Агустин сел у дверей какого-то дома и, укрыв девушку шинелью, прижал ее к груди, как малого ребенка. Придя, наконец, в себя, она опять принялась рассказывать и сообщила нам, что они с отцом ничего не успели спасти и сами едва унесли ноги. Несчастная дрожала от холода. Накинув на Марикилью еще и мою шинель, мы решили отвести ее в дом, занятый нашим отрядом.
— Нет, — отказалась она. — Я хочу вернуться к отцу. Он обезумел от отчаяния, он поносит всех и вся, проклинает даже бога и святых. Я не смогла оттащить его от места, где стоял наш дом. Нам нечего есть. Соседи не хотят дать нам ни крошки. Если вы не можете проводить меня, я пойду одна.
— Нет, Марикилья, нет, ты никуда не пойдешь, — сказал Монторья. — Мы устроим тебя в каком-нибудь доме, где ты проведешь в безопасности, по крайней мере, хоть эту ночь, а тем временем Габриэль отыщет твоего отца, даст ему что-нибудь поесть и уговорит его уйти оттуда или уведет силой.
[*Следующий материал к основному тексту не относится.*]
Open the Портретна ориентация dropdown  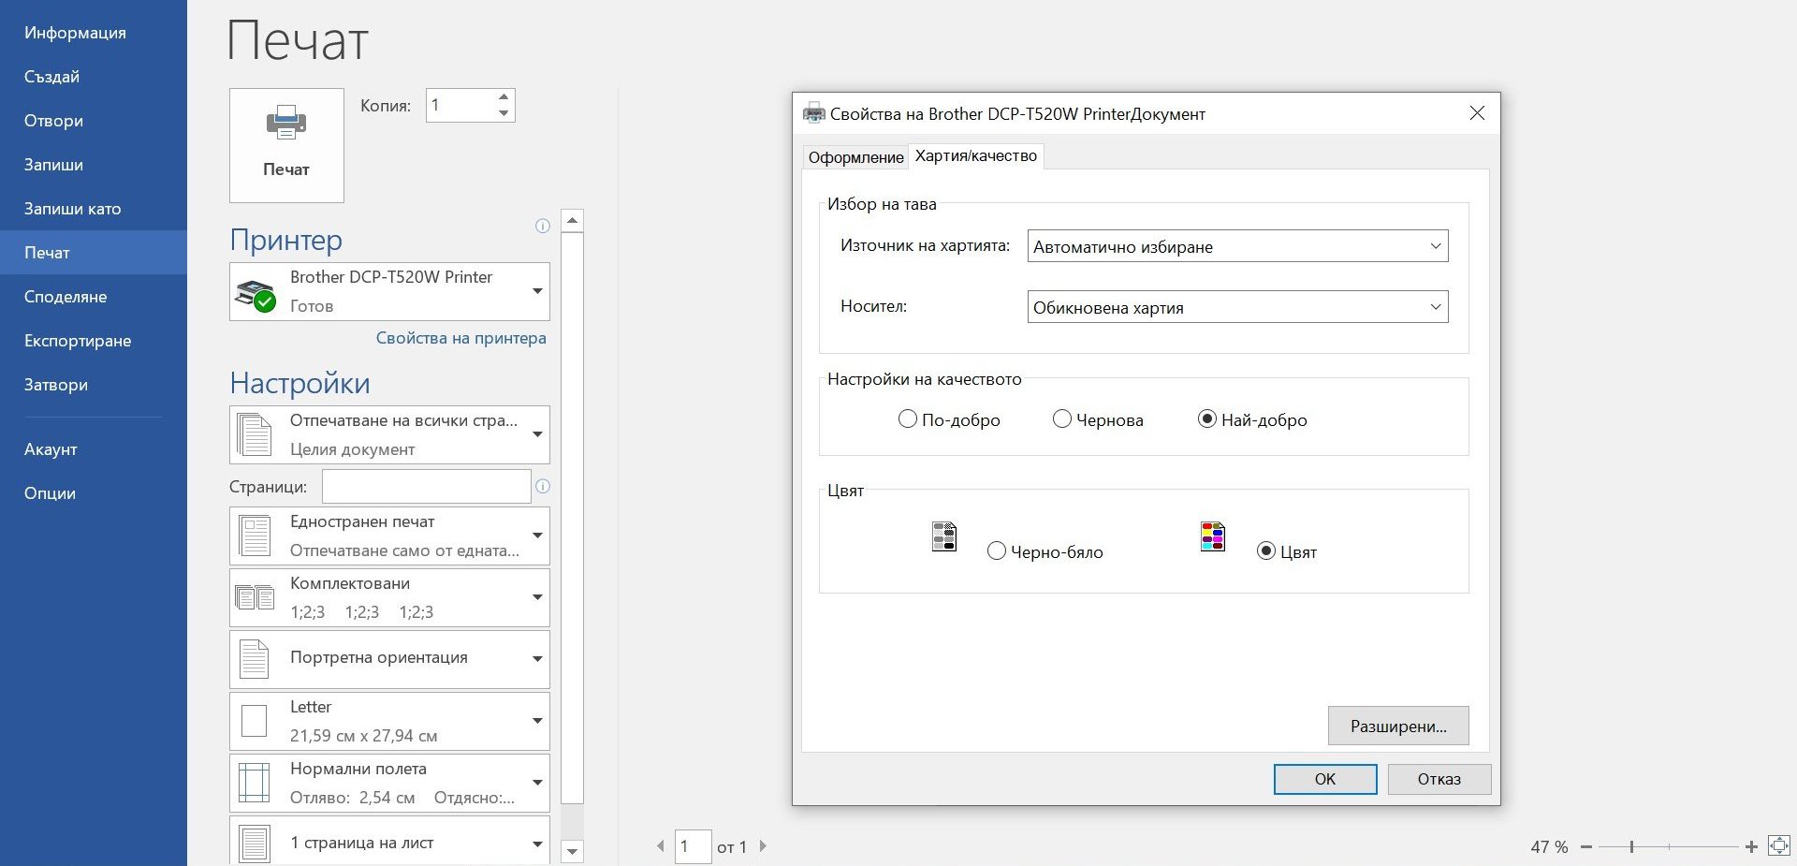pyautogui.click(x=389, y=658)
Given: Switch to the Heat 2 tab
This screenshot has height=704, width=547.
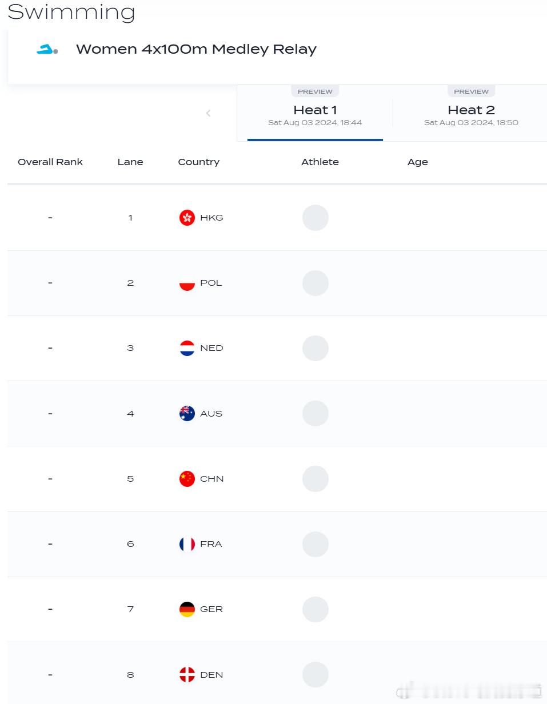Looking at the screenshot, I should [471, 113].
Дочь Кандьолы настаивала на том, что пойдет на улицу Антон Трильо, но у нее едва хватало сил двигаться, и мы под руки отвели ее в тот дом на улице Клавос, где находилась сейчас и Мануэла Санчо.
XIX
Канонада утихла, перестрелка прекратилась, и огромное зарево осветило город — горело здание суда. Начавшийся в полночь пожар постепенно принял грозные размеры, со всех четырех сторон охватив это прекрасное сооружение.
Думая только о своей цели, я быстро добрался до улицы Антон Трильо. Дом дядюшки Кандьолы горел весь день, потом кровля обрушилась, погребла пламя под обломками, и теперь лишь черный столб дыма поднимался вверх между растрескавшимися обгорелыми стенами. Оконные и дверные проемы, потеряв свою форму, превратились в безобразные дыры, сквозь которые виднелось небо. На том месте, где раньше, был архитрав, исковерканные кирпичи образовали нечто вроде причудливого ряда кривых зубцов. Часть стены, выходившей в сад, обвалилась, усеяв обломками всю землю и скрыв под ними каменную лесенку вместе с перилами; даже у глинобитной садовой ограды валялись куски штукатурки. Лишь кипарис, словно мысль, остающаяся нетленной даже тогда, когда разрушается материя, по-прежнему высился целый и невредимый среди хаоса разрушений, гордо, как памятник, вздымая свою темную вершину.
Ворота в первые же минуты пожара были разломаны людьми, прибежавшими с топорами тушить огонь. Я проник в сад и увидел у решетчатого подвального окна несколько человек. Часть дома, находившаяся передо мной, сохранилась несколько лучше, а подвальный этаж почти не пострадал; рухнувшая кровля подмяла под себя первый этаж, не разрушив подвального, хотя следовало ожидать, что и он вскоре обвалится под огромной тяжестью.
Я подошел к этой кучке людей, полагая, что Кандьола находится среди них; действительно, он был там и сидел около решетки, скрестив руки и опустив голову на грудь; одежда его была во многих местах изодрана и прожжена. Отца Марии окружали женщины и дети, которые, словно оводы, жужжали вокруг старика, осыпая его всяческими ругательствами и насмешками. Я без особых усилий разогнал этот назойливый рой, однако кое-кто из толпы все-таки не ушел от дома и продолжал рыскать вокруг, надеясь обнаружить среди развалин золото богача Кандьолы. Сам же он наконец был избавлен от толчков, от летевших в него комьев грязи, от безжалостно унижавших его оскорблений.